En étant informés, les enfants deviennent des citoyens éclairés
Comprendre le monde dans lequel on vit grâce aux informations
L’accès à l’information est un droit fondamental, une garantie de liberté pour les citoyens. Quand on informe un enfant, on lui reconnait aussi ce droit. Il est un citoyen à part entière qui peut participer à la société par ses pensées et ses actions. C’est pourquoi, par exemple, en 1994, l’Assemblée nationale et le ministère de l’Éducation nationale ont créé le Parlement des enfants afin de permettre aux élèves de CM2 de participer à la vie démocratique. Dans cette optique, une bonne connaissance des sujets d’actualité autorise les débats et préparent les décisions. Bien sûr, tous les enfants n’y siègent pas. Mais cette instance symbolise la participation des enfants à la vie politique. Elle leur reconnait le droit de penser la société et la possibilité s’insuffler des lois.
Au final, à quoi sert de suivre l’actualité ? Certainement à comprendre le monde dans lequel on vit. Pour pouvoir agir en conséquence et prendre des décisions raisonnées, avec des arguments vérifiés. Les programmes scolaires privilégient les fondamentaux (lire, écrire, compter) et l’acquisition de connaissances pour se forger une culture commune (scientifique, historique…). Elle donne peu de place à l’actualité considérée comme changeante et soumise aux effets de « mode ». L’actualité, temps court, s’oppose à l’histoire, temps long, enseigné en classe.
Filtrer et adapter la retranscription des actualités en fonction de l’âge et de la sensibilité des enfants
Par ailleurs, toutes les informations ne doivent pas nécessairement être partagées. En effet, selon Stéphane Clerget, pédopsychiatre, certaines informations à caractère violent et éloignées des enfants pourraient générer de l’angoisse. Certains évènements ont des causes et conséquences très éloignés de leur quotidien. Il précise qu’ « il est essentiel qu’ils [les enfants] perçoivent que la situation actuelle ne barre pas leur avenir ni celui de leur famille ». (source Psychologies). Il s’agit donc d’expliquer et de rassurer.

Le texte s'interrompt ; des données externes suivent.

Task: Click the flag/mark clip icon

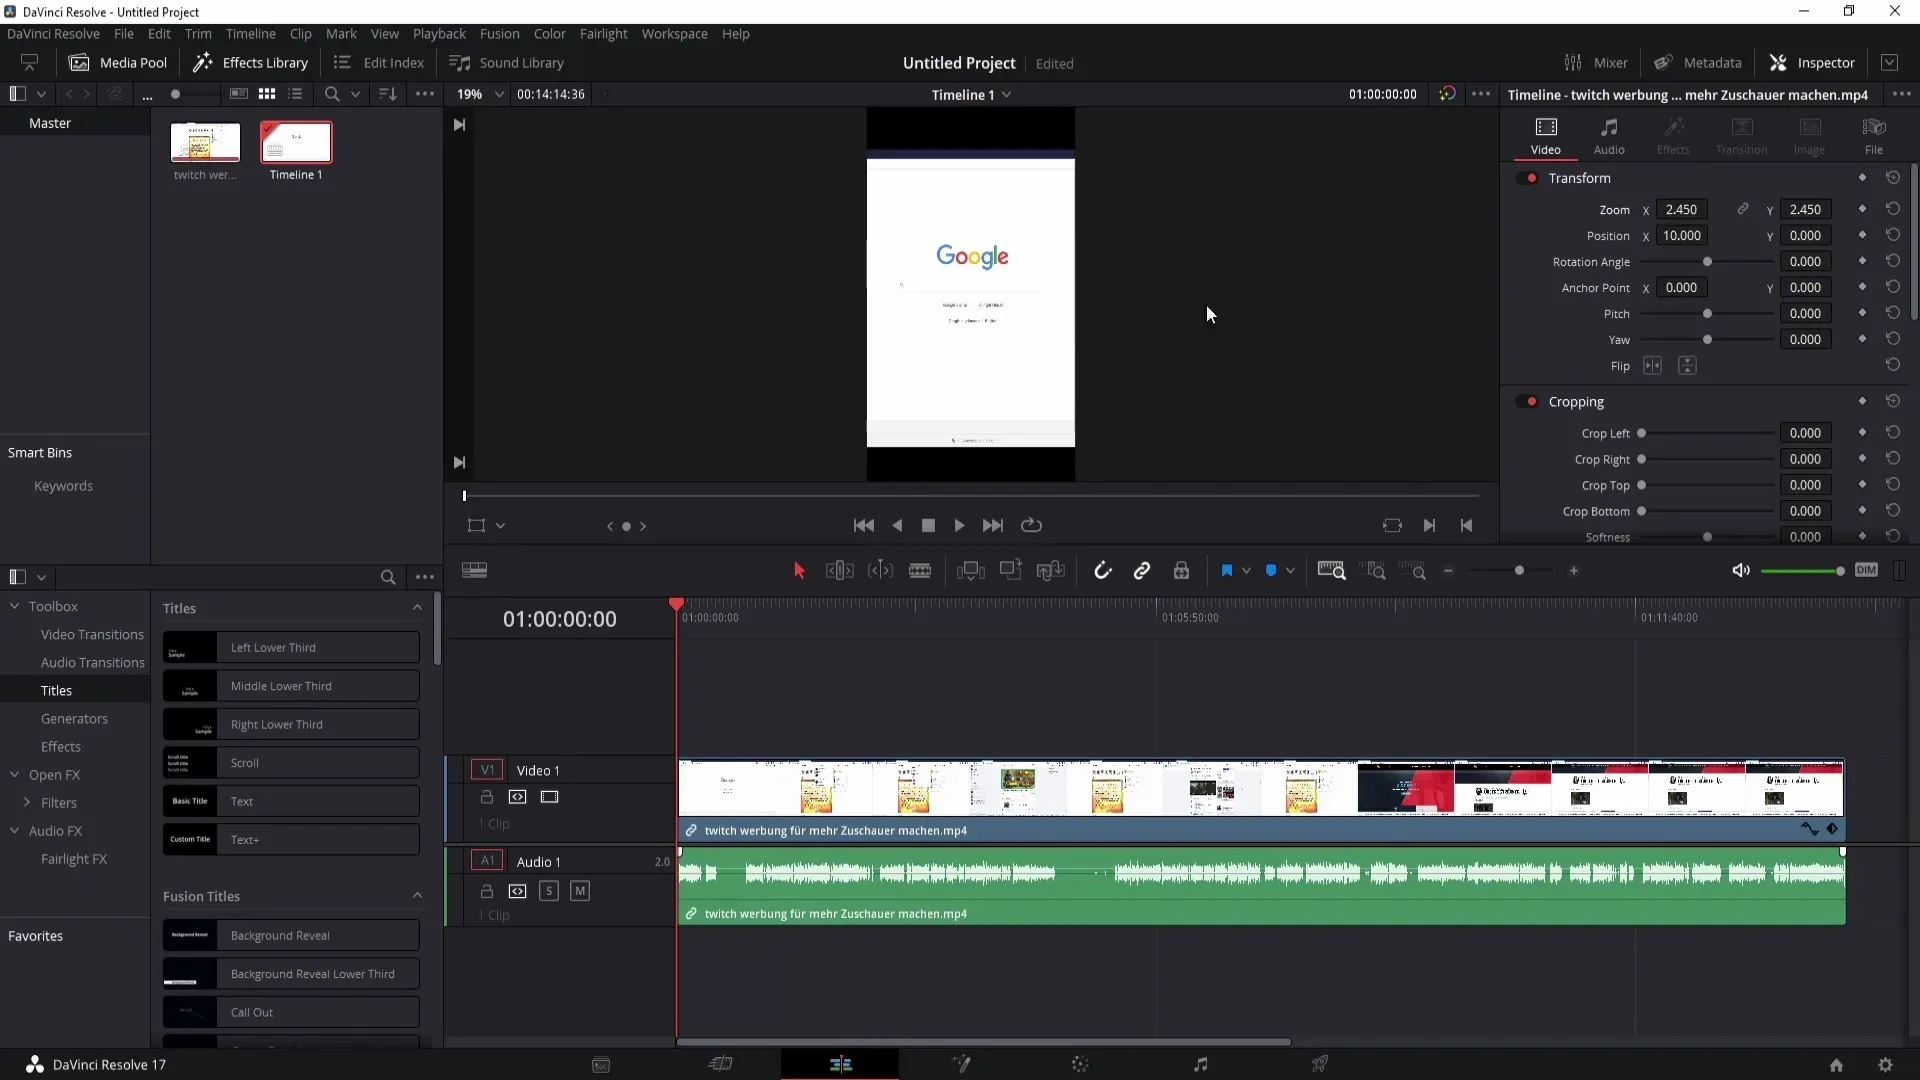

C’est pourquoi, il est bon de choisir un média dédié aux enfants qui prend la peine de trier les informations et d’en tirer l’essentiel au regard de tendances plus longues. Par exemple, les faits divers n’auront que peu d’intérêt. Alors que les sujets abordant l’écologie, le bien-être animal, la santé ou encore l’égalité homme/femme déploieront des perspectives plus larges et portées vers le futur. De plus, ce sont des sujets qui intéressent spontanément les enfants et sur lesquels ils ont des choses à dire.

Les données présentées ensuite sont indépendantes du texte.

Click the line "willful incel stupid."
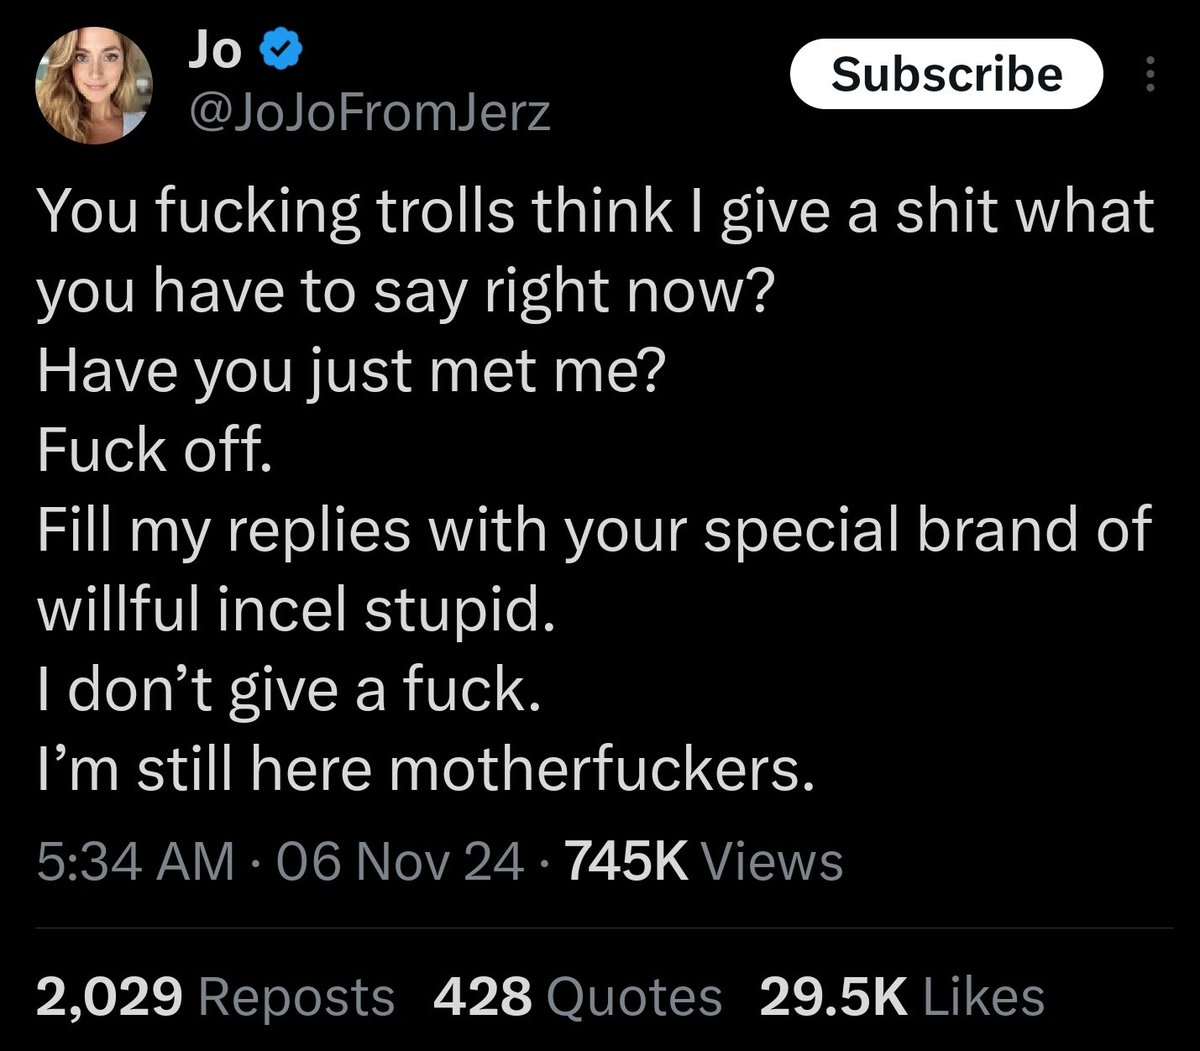This screenshot has width=1200, height=1051. [295, 610]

L’éducation scolaire et parentale accompagnent les enfants dans leur quête de compréhension du monde en les outillant. En grandissant, les enfants deviennent de plus en plus attentifs à ce qui se passe autour d’eux. Et se préparent à prendre des décisions éclairées. Lorsqu’ils ont pris l’habitude de s’informer via des médias de qualité, ils sont davantage aptes à évincer les fake news. Car ils sont dotés d’un esprit critique. Ils savent que les sources doivent être vérifiées et repèrent les indices de fiabilité. Cette formation de la pensée leur sera profitable toute leur vie.

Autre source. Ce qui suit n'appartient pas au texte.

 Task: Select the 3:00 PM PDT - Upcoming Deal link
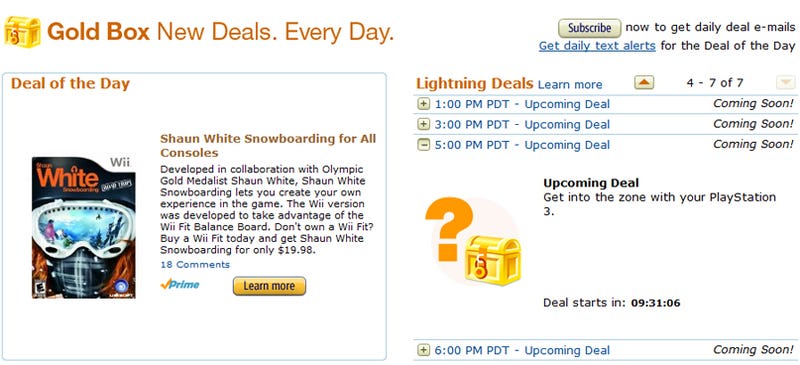point(522,124)
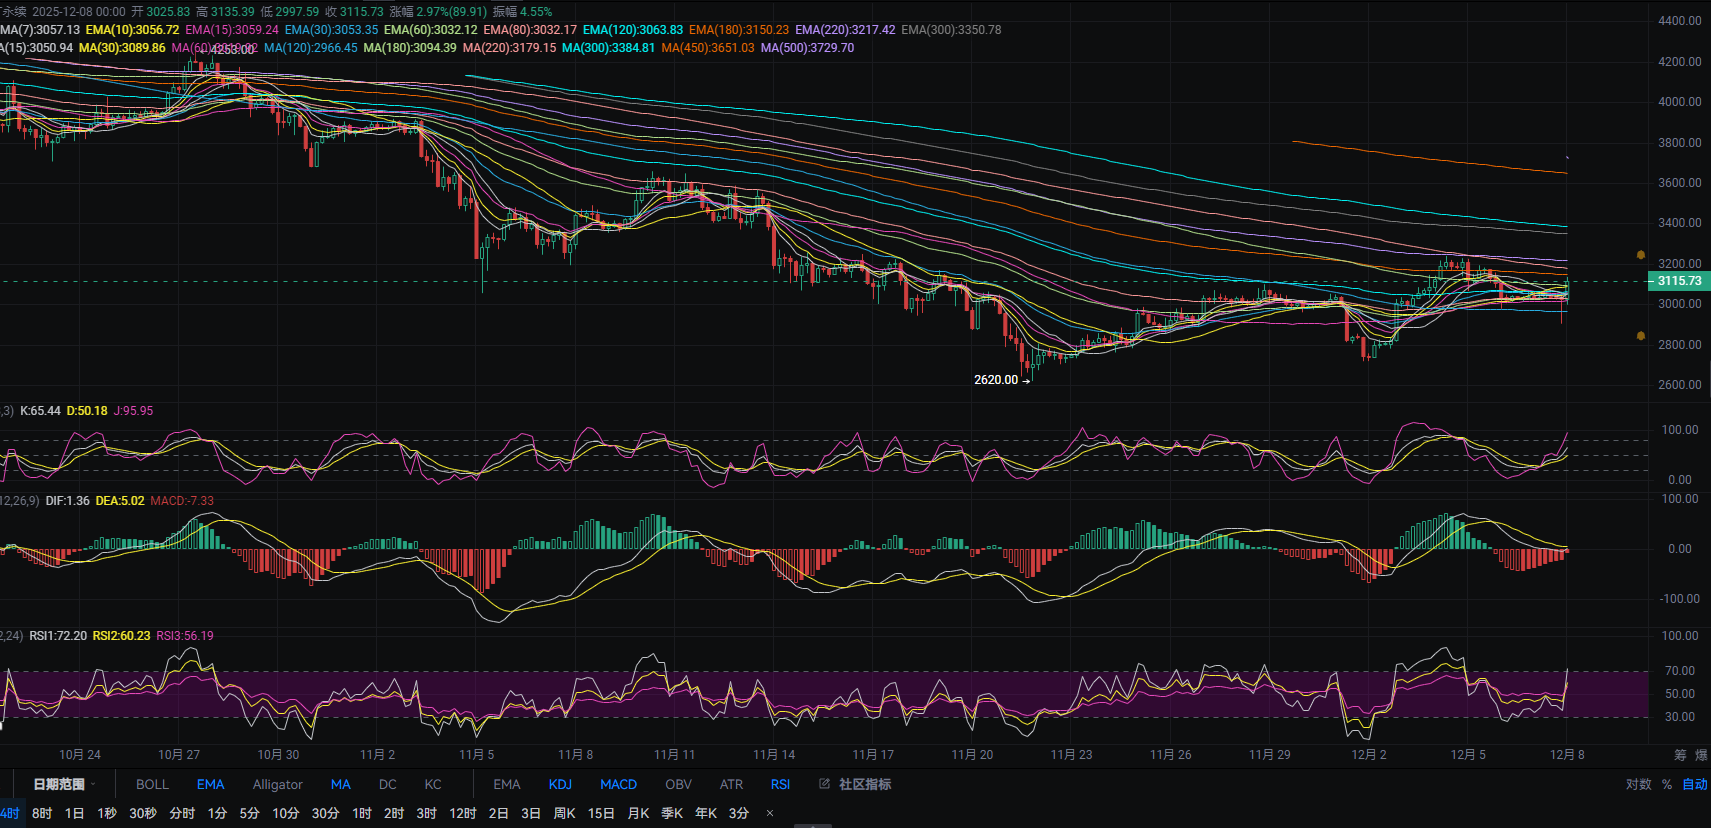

Dans cette perspective, Merlin a participé à l’événement “Comment expliquer l’actualité à nos enfants” organisé par Mouvement Up en partenariat avec KissKissBankBank le 17 novembre 2021, avec Julien Mast, directeur du Mouvement e-graine et Jérôme Saltet, cofondateur des Éditions Play Bac, co-inventeur des Incollables et de Le Petit Quotidien.